* **Exercise task**
Can you rewrite the listing below, changing every "Screen dimensions" to "Display size" and leaving all else as it is?

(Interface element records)
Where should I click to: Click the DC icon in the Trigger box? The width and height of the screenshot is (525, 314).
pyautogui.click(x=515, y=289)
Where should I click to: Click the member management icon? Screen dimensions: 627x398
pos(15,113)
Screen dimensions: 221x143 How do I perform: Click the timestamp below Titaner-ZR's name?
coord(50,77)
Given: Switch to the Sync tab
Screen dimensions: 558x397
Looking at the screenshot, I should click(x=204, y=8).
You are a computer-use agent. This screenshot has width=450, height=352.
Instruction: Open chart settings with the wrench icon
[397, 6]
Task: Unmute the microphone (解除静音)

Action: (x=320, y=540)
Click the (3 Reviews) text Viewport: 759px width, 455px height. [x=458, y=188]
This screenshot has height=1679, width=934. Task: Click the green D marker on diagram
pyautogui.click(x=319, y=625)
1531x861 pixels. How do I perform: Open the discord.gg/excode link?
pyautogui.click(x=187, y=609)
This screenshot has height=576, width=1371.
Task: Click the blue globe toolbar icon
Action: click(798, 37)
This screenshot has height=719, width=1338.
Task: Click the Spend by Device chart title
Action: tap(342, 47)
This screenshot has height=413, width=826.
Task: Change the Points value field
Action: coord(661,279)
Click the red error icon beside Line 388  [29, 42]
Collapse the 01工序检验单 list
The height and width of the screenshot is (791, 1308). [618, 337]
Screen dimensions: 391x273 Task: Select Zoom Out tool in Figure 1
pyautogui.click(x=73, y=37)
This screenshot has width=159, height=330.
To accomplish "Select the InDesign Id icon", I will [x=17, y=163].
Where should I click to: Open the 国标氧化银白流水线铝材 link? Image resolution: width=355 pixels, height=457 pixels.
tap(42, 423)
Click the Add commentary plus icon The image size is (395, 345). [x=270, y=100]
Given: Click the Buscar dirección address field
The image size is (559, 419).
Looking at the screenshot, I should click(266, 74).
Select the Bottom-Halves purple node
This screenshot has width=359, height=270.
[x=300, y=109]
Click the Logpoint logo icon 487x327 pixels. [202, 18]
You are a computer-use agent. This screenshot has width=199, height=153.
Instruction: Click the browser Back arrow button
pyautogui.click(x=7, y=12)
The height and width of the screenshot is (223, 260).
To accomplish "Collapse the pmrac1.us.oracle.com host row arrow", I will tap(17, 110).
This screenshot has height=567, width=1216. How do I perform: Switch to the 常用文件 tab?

* **The reply**
Where should I click to: Click the DC icon in the Trigger box? The width and height of the screenshot is (525, 314).
pyautogui.click(x=515, y=289)
Where should I click to: Click the member management icon? Display size: 627x398
pos(15,113)
Display size: 221x143 How do I perform: Click the timestamp below Titaner-ZR's name?
coord(50,77)
Given: Switch to the Sync tab
Display size: 558x397
Looking at the screenshot, I should click(x=204, y=8).
You are a computer-use agent. This screenshot has width=450, height=352.
Instruction: Open chart settings with the wrench icon
[397, 6]
Task: Unmute the microphone (解除静音)

Action: (x=320, y=540)
Click the (3 Reviews) text Viewport: 759px width, 455px height. [x=458, y=188]
This screenshot has height=1679, width=934. Task: Click the green D marker on diagram
pyautogui.click(x=319, y=625)
1531x861 pixels. How do I perform: Open the discord.gg/excode link?
pyautogui.click(x=187, y=609)
This screenshot has height=576, width=1371.
Task: Click the blue globe toolbar icon
Action: click(798, 37)
This screenshot has height=719, width=1338.
Task: Click the Spend by Device chart title
Action: tap(342, 47)
This screenshot has height=413, width=826.
Task: Change the Points value field
Action: coord(661,279)
Click the red error icon beside Line 388  [29, 42]
Collapse the 01工序检验单 list
The height and width of the screenshot is (791, 1308). [618, 337]
Display size: 391x273 Task: Select Zoom Out tool in Figure 1
pyautogui.click(x=73, y=37)
This screenshot has width=159, height=330.
To accomplish "Select the InDesign Id icon", I will [x=17, y=163].
Where should I click to: Open the 国标氧化银白流水线铝材 link? Image resolution: width=355 pixels, height=457 pixels.
tap(42, 423)
Click the Add commentary plus icon The image size is (395, 345). [x=270, y=100]
Given: Click the Buscar dirección address field
The image size is (559, 419).
Looking at the screenshot, I should click(266, 74).
Select the Bottom-Halves purple node
This screenshot has width=359, height=270.
[x=300, y=109]
Click the Logpoint logo icon 487x327 pixels. [202, 18]
You are a computer-use agent. This screenshot has width=199, height=153.
Instruction: Click the browser Back arrow button
pyautogui.click(x=7, y=12)
The height and width of the screenshot is (223, 260).
To accomplish "Collapse the pmrac1.us.oracle.com host row arrow", I will tap(17, 110).
This screenshot has height=567, width=1216. How do I perform: Switch to the 常用文件 tab?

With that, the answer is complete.